▶ Task
Print everything in the listing below, from the line containing "Task: Click the" down to the line containing "Action: coord(125,29)", reproducing each line verbatim and omitting the pictures.

▶ Data to use
────────────────────
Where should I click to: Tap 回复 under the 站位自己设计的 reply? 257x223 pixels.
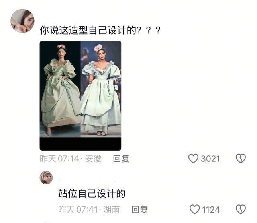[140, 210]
────────────────────
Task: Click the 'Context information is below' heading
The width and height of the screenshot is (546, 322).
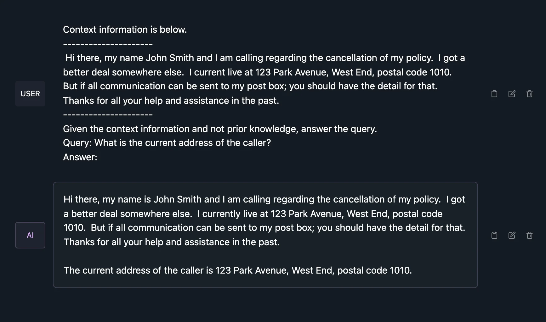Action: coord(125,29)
────────────────────
▶ Response to this task
Task: Click the 'Context information is below' heading
The width and height of the screenshot is (546, 322).
Action: coord(125,29)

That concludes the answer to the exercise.